=== STUDY QUESTIONS ===
(A) Check each statement against the ultrasound memory study below and answer yes or no, quoting the deciding words of the study exactly: (i) Group 1 consisted of 80 physicians. (ii) The learning load for students was 1.6 per minute. (iii) Shorter presentations were associated with a higher retained knowledge rate.
(B) List every point in time at which, according to the ultrasound memory study below, participants were asked to answer the free text questionnaire.
(C) Extend the ultrasound memory study below by writing what would follow its final sentence.

=== PASSAGE FOR REVIEW ===
Analysis of trainees' memory after classroom presentations of didactical ultrasound courses
- Dorothea Hempel†1,
- Tanja Stenger†2,
- Marco Campo dell' Orto3, 4,
- David Stenger5,
- Armin Seibel4, 6,
- Stefan Röhrig7,
- Frank Heringer4, 8,
- Felix Walcher4, 8, 9 and
- Raoul Breitkreutz4, 8, 10, 11Email author
© Hempel et al.; licensee Springer. 2014
Received: 6 May 2014
Accepted: 30 June 2014
Published: 12 July 2014
Emergency ultrasound is gaining importance in medical education. Widespread teaching methods are frontal presentations and hands-on training. The primary goal of our study was to evaluate the impact of frontal presentations (PS) by analysis of retained knowledge rate (RKR) and learning load (LL).
Our study was conducted during four introductory courses in emergency ultrasound covering Extended Focused Assessment with Sonography for Trauma (E-FAST) and Focused Echocardiography Evaluation in Life Support (FEEL). Standardized PS (length of 10 to 50 min) were presented by experienced trainers, who were asked to provide keywords, key messages, and images and assign a score to each. Group 1 consisted of 11 medical students with no prior ultrasound experience, and group 2 consisted of 80 physicians. Each group was audience to seven to eight standard PS and requested to answer a free text questionnaire after 0 h, 2.5 h, 24 h, and 14 days.
In group 1, 168/176 questionnaires were analyzed, and 161/202 were analyzed in group 2. RKR in group 1 was 32.5%, 15%, 16%, and 12% at 0 h, 2.5 h, 24 h, and 2 weeks. The physicians' RKR were 23%, 20.5%, and 22.4% after 0, 2.5, and 24 h of a respective PS. The LL was 1.6/min for students and 1.2/min for physicians. There was no difference in RKR when comparing PS with higher and lower LL for both groups; shorter or case-based PS were associated with a higher RKR (p < 0.01).
Our study provides evidence that only a limited amount of information can be processed at a time. Only 12% of knowledge is retained after 2 weeks. Presentations of short duration can increase the retained knowledge rate. Therefore, frontal presentations and classroom-based ultrasound training and teaching should be adapted.
Ultrasound training usually consists of curricula, which include classroom-based presentations (PS) and hands-on sessions. Acquiring the theoretical knowledge and the practical skills needed to perform and interpret an ultrasound exam (knowledge, visual perception, hand-eye coordination) is a challenge for the working memory as only a limited number of items can be processed at a time . The main goal of learning is to acquire knowledge and retain it over time. Apparently, most information seems to be lost within a couple of hours after the learning period as described by Ebbinghaus and others [2, 3].

=== EXERCISE DATA ===
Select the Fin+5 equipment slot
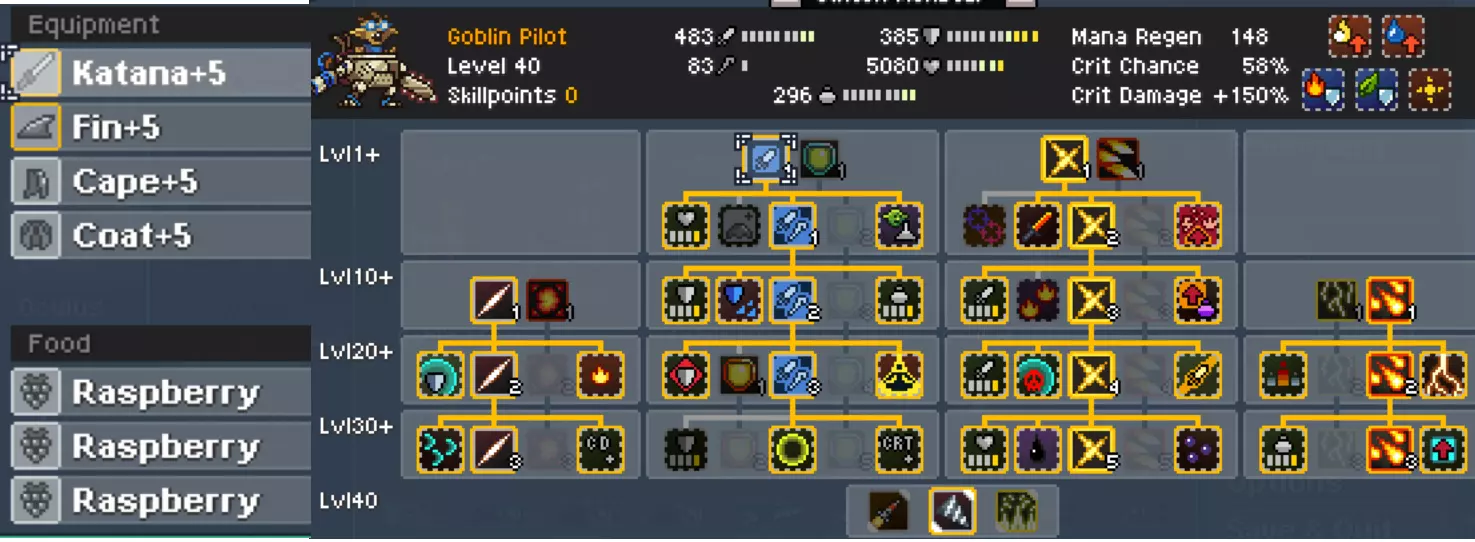[x=160, y=127]
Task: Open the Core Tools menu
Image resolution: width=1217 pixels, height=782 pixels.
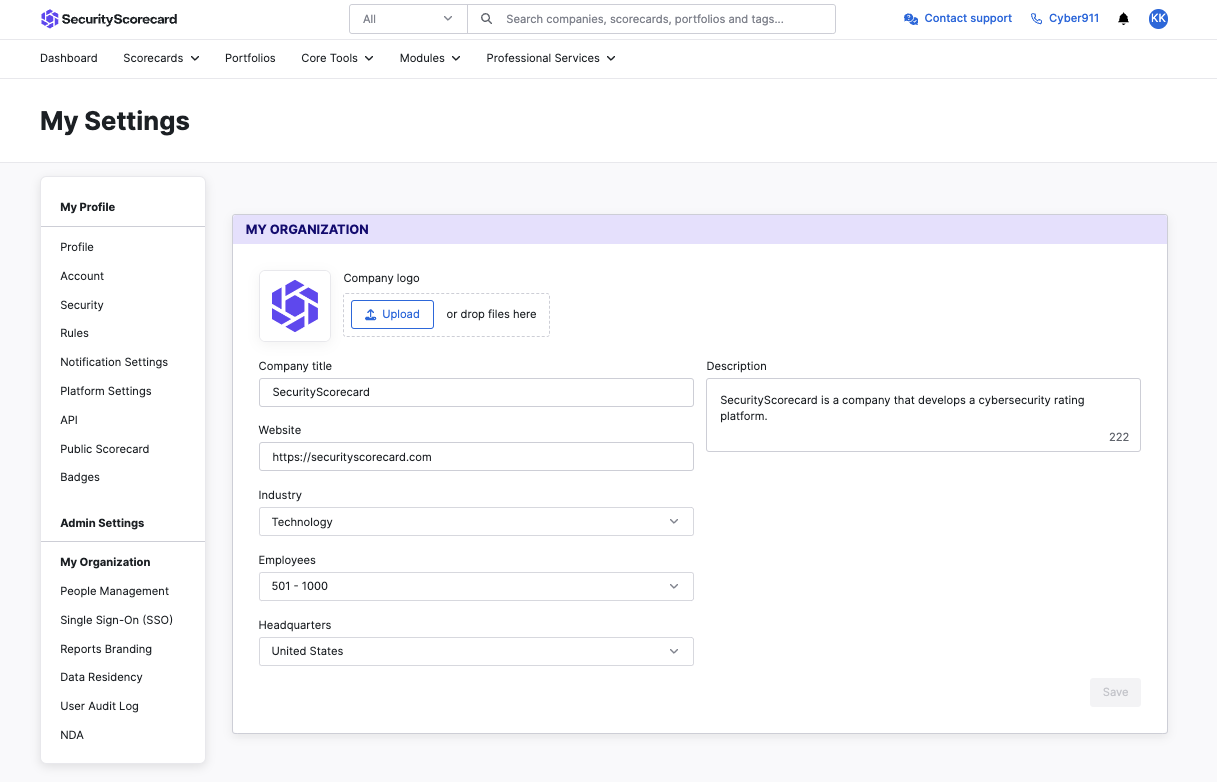Action: 337,58
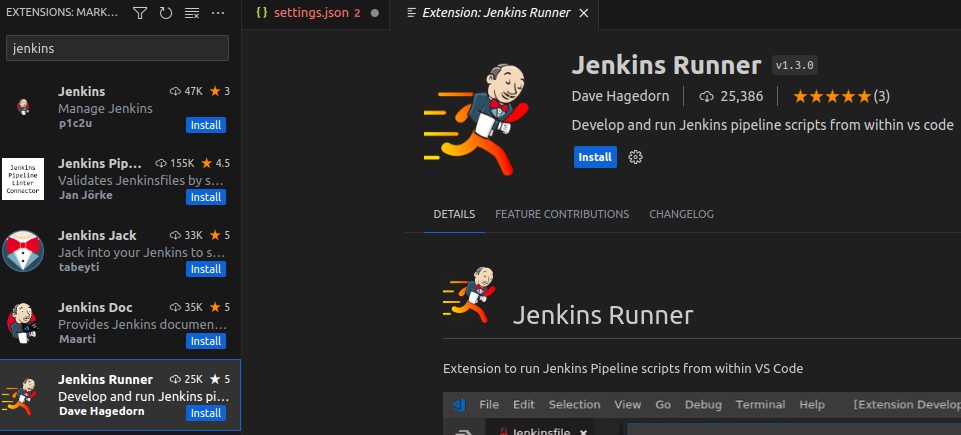Select the Jenkins Jack bow tie icon
The image size is (961, 435).
[22, 250]
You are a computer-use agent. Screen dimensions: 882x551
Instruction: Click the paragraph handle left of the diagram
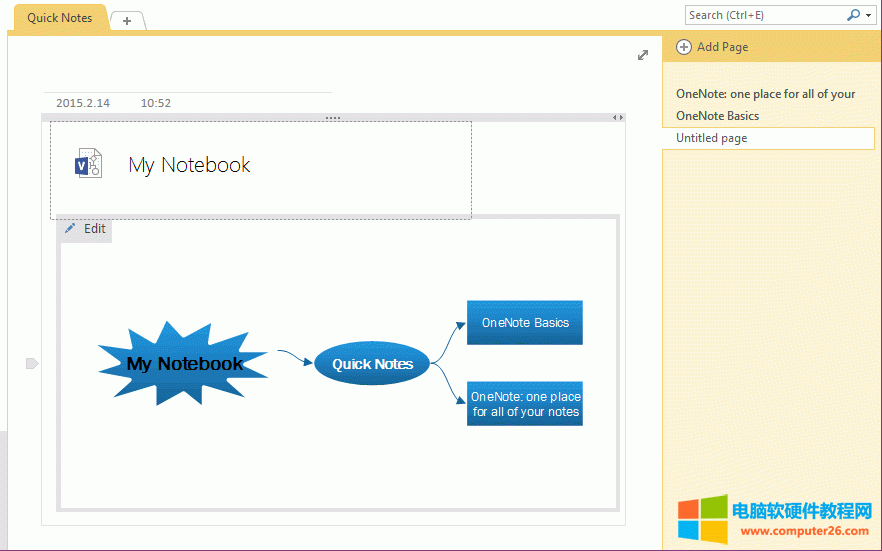click(x=31, y=363)
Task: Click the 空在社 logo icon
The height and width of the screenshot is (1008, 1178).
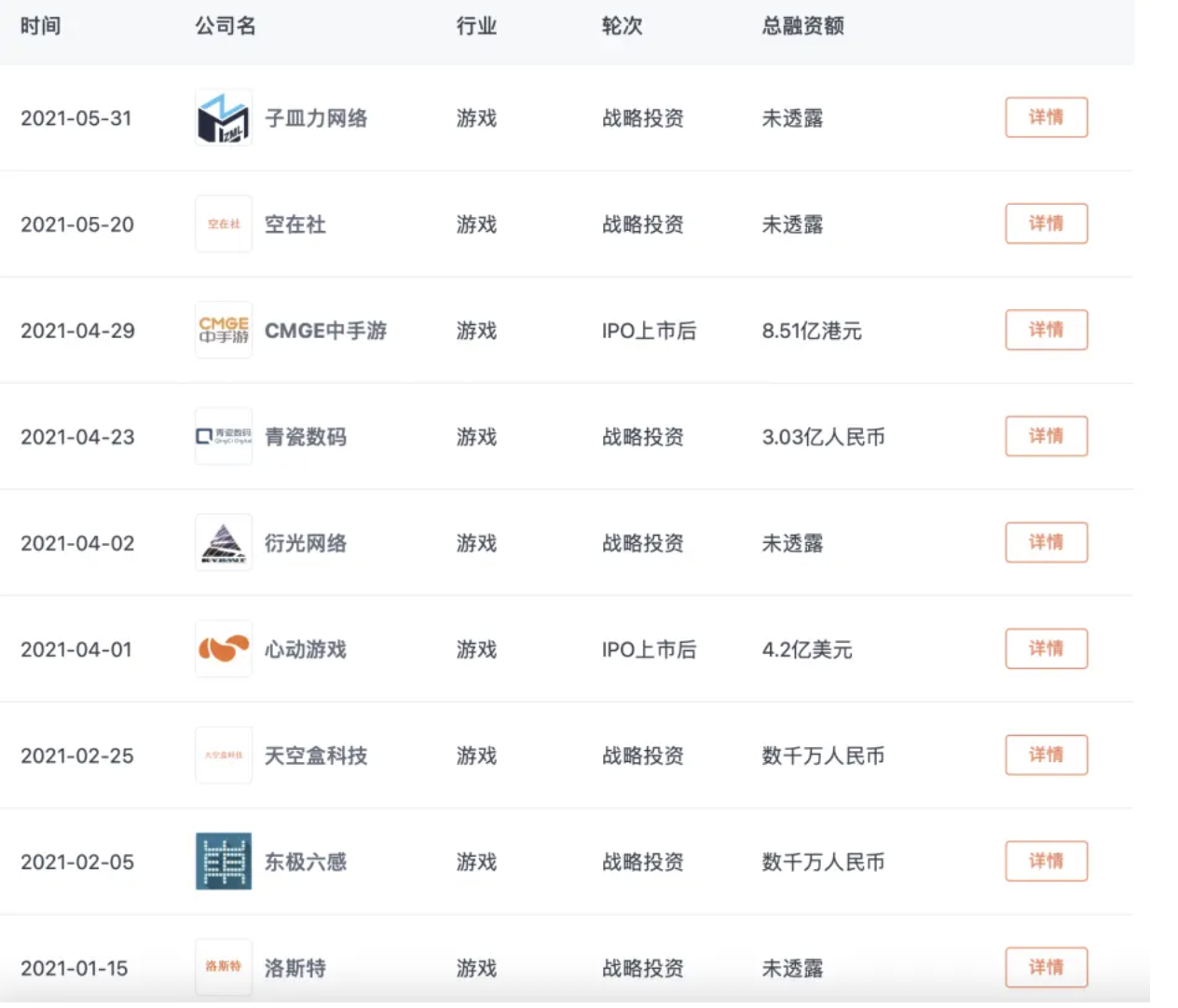Action: click(223, 225)
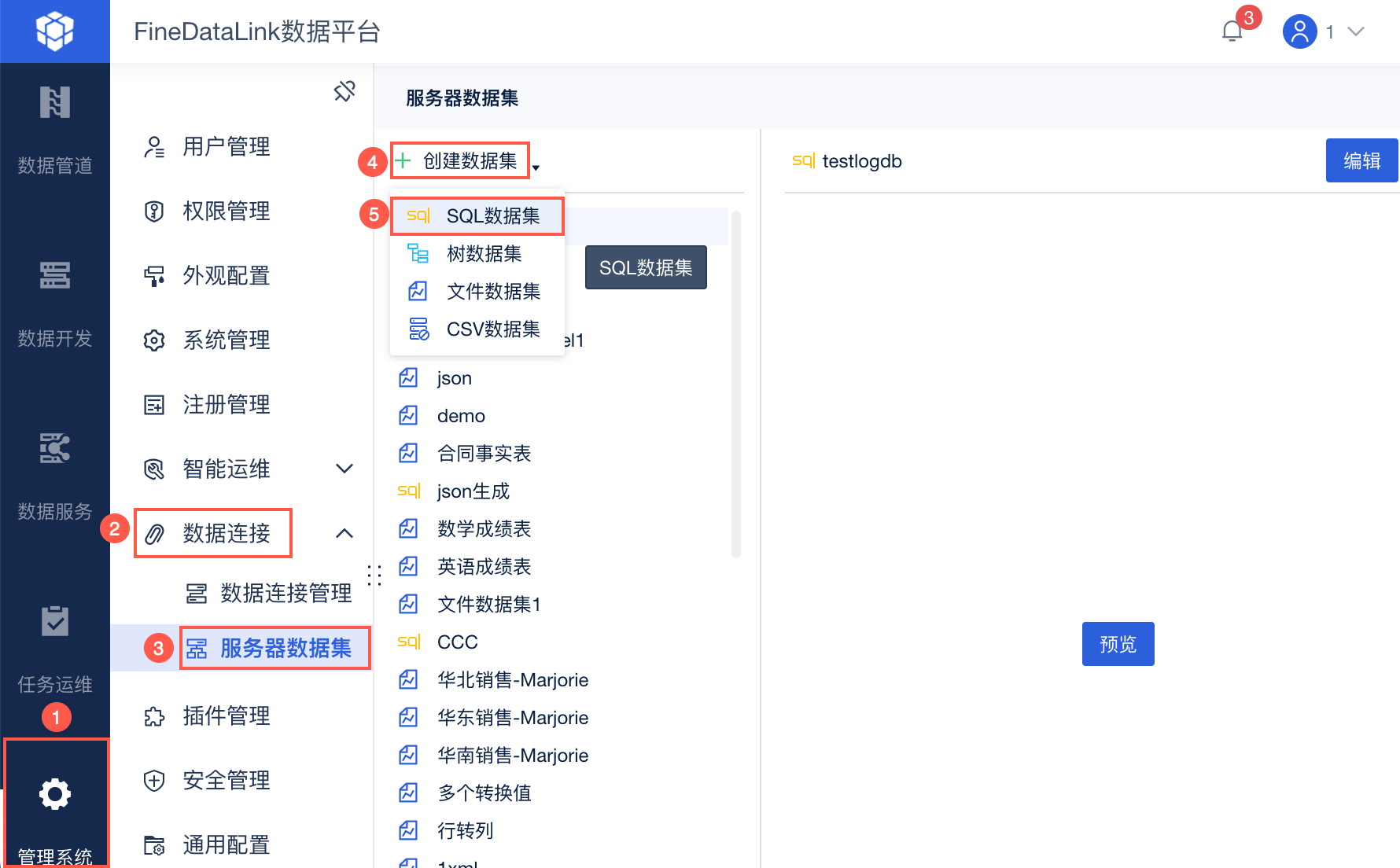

=== ACTIVITY ANSWERS ===
(A)
(i) No: "Group 1 consisted of 11 medical students with no prior ultrasound experience, and group 2 consisted of 80 physicians."
(ii) Yes: "The LL was 1.6/min for students"
(iii) Yes: "shorter or case-based PS were associated with a higher RKR (p < 0.01)"

(B) 0 h, 2.5 h, 24 h, and 14 days

(C)
The time available for PS and hands-on sessions diverges between the currently available ultrasound courses. Courses offered by the German Society of Ultrasound in Medicine (DEGUM) working group for emergency ultrasound incorporate new learning strategies and offer online learning both pre- and post-course . Blended learning not only aims to maximize the learning effect but also to optimize learning during the hands-on sessions due to the offered pre-course training. This concept with both pre- and post-course learning can enrich the ‘learning pathway’. To our knowledge, there is no literature in ultrasound education evaluating the effect of frontal PS.
This study was conducted during the standardized DEGUM course formats Extended Focused Assessment with Sonography for Trauma (E-FAST) and Focused Echo Entry Level (FEEL) offered by the emergency ultrasound section. E-FAST combines teaching of free intraabdominal fluid recognition with ultrasonographic assessment of the thorax and trachea [5–7]. FEEL courses focus on the basics of focused emergency echocardiography [8, 9]. For both course formats, additional pre- and post-course learning modules are offered online by SonoABDC.org .
The goal of this study was to measure retained knowledge rate (RKR) after PS and analyze the influence of length or type of presentation (case-based vs. content-based).
Two groups were recruited for the study. All participants were blinded to the goal of the study, participated voluntarily, and gave informed consent.
Group 1 consisted of 11 medical students who listened to seven standardized PS and filled out a questionnaire at three out of four predefined time points afterwards. The three time points were randomly chosen out of four predefined time points: immediately after the presentation (time point 1), after 2.5 h (time point 2), after 24 h (time point 3) or after 2 weeks (time point 4).
Physicians of different subspecialties who attended DEGUM emergency ultrasound courses comprised group 2 (n = 80). Eight PS were presented, and questionnaires had to be filled out at three predefined time points after the PS: immediately after (time point 1), after 2.5 h (time point 2), and after 24 h (time point 3). At each time point, 12 physicians were randomly chosen to answer the questionnaires.
All PS were prepared in a standardized format and presented by experienced trainers. The PS lasted between 10 and 50 min using a range from 12 to 42 slides. The presentations covered topics of relevance to clinical practice, and these algorithms were practiced during hands-on training, for example, ‘pleural effusions’, ‘integration of the FEEL algorithm into advanced life support’, or ‘pneumothorax’. In addition to the content-oriented PS, each group listened to two case-based presentations lasting 10 min each (six to nine slides). The cases illustrated a clinical problem/setting experienced by one of the trainers.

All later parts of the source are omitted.